What is required:
Update the items from the start up to and including the line containing "coordinates (588, 24)." by replacing "screenshot" with "screen capture" and leaving everything else unchanged. Return only those lines, with the pictures left out.

▬▬▬▬▬▬▬▬▬▬

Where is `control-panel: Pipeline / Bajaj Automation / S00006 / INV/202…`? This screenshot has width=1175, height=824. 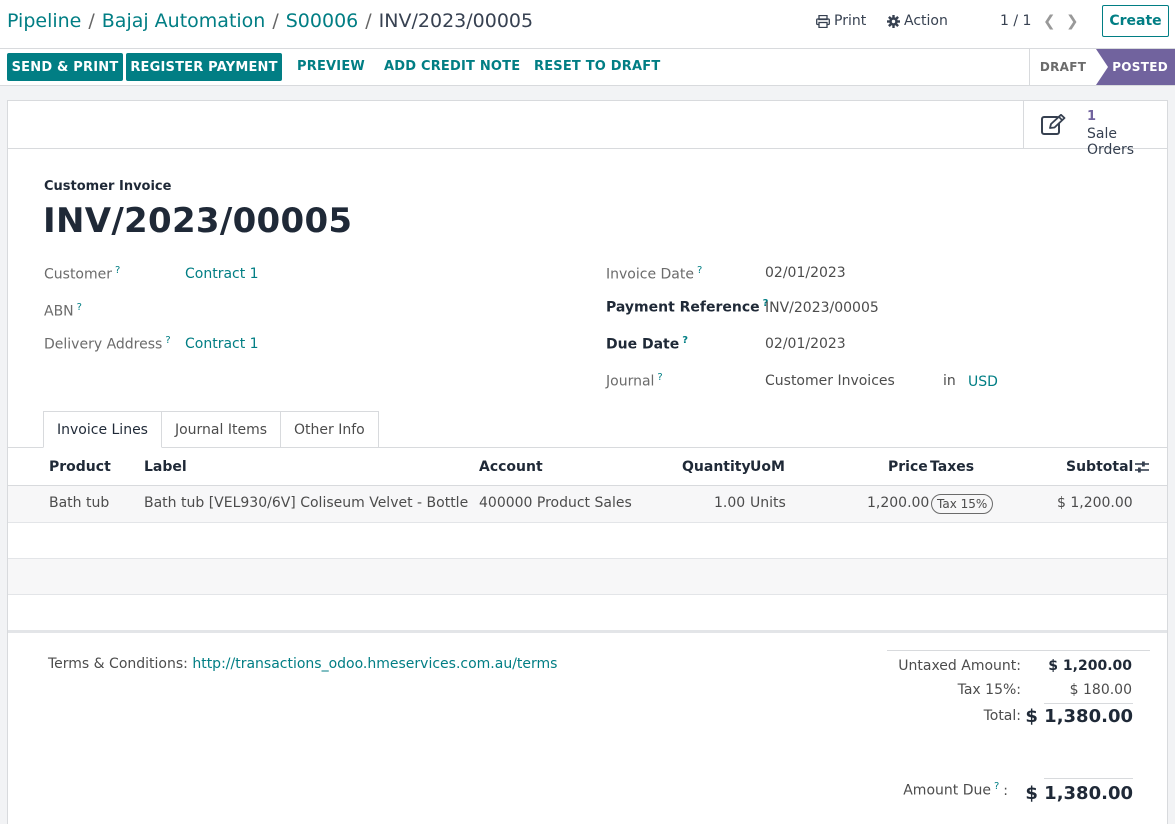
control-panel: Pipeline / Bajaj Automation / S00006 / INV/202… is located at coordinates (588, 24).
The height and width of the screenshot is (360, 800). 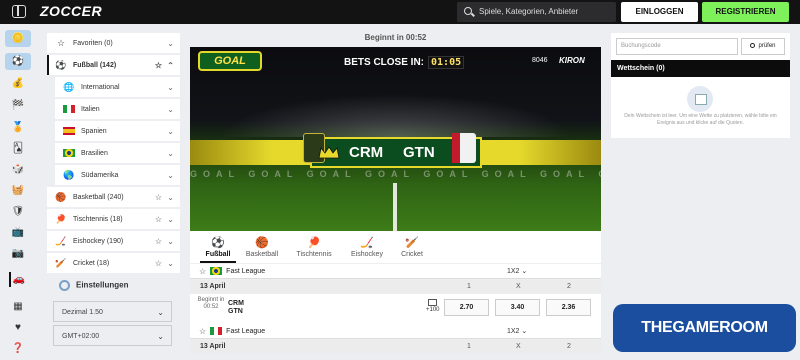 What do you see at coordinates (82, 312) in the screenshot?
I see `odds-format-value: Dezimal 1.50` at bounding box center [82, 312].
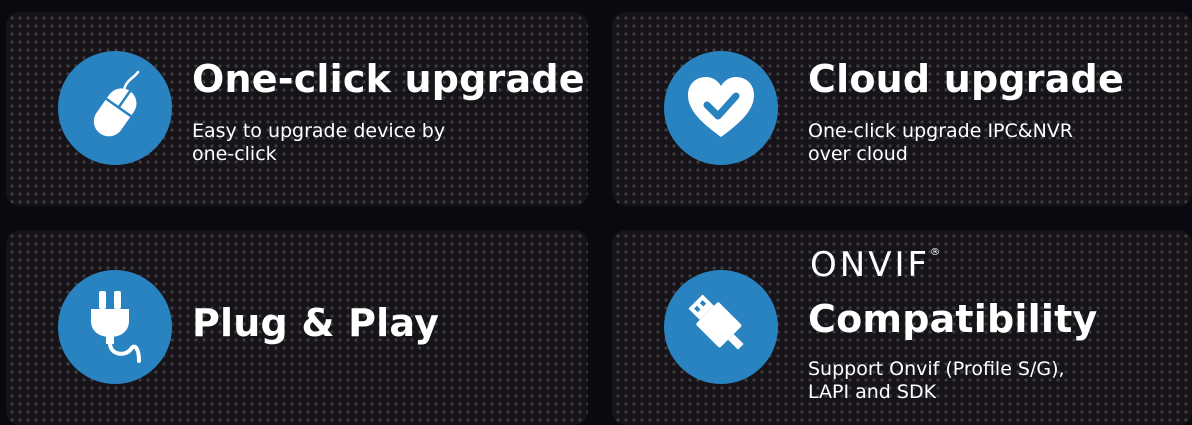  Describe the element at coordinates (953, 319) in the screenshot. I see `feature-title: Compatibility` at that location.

▬▬▬▬▬▬▬▬▬▬

Answer to the problem:
Where is `control-panel: Pipeline / Bajaj Automation / S00006 / INV/202…`? This screen capture has width=1175, height=824. 
control-panel: Pipeline / Bajaj Automation / S00006 / INV/202… is located at coordinates (588, 24).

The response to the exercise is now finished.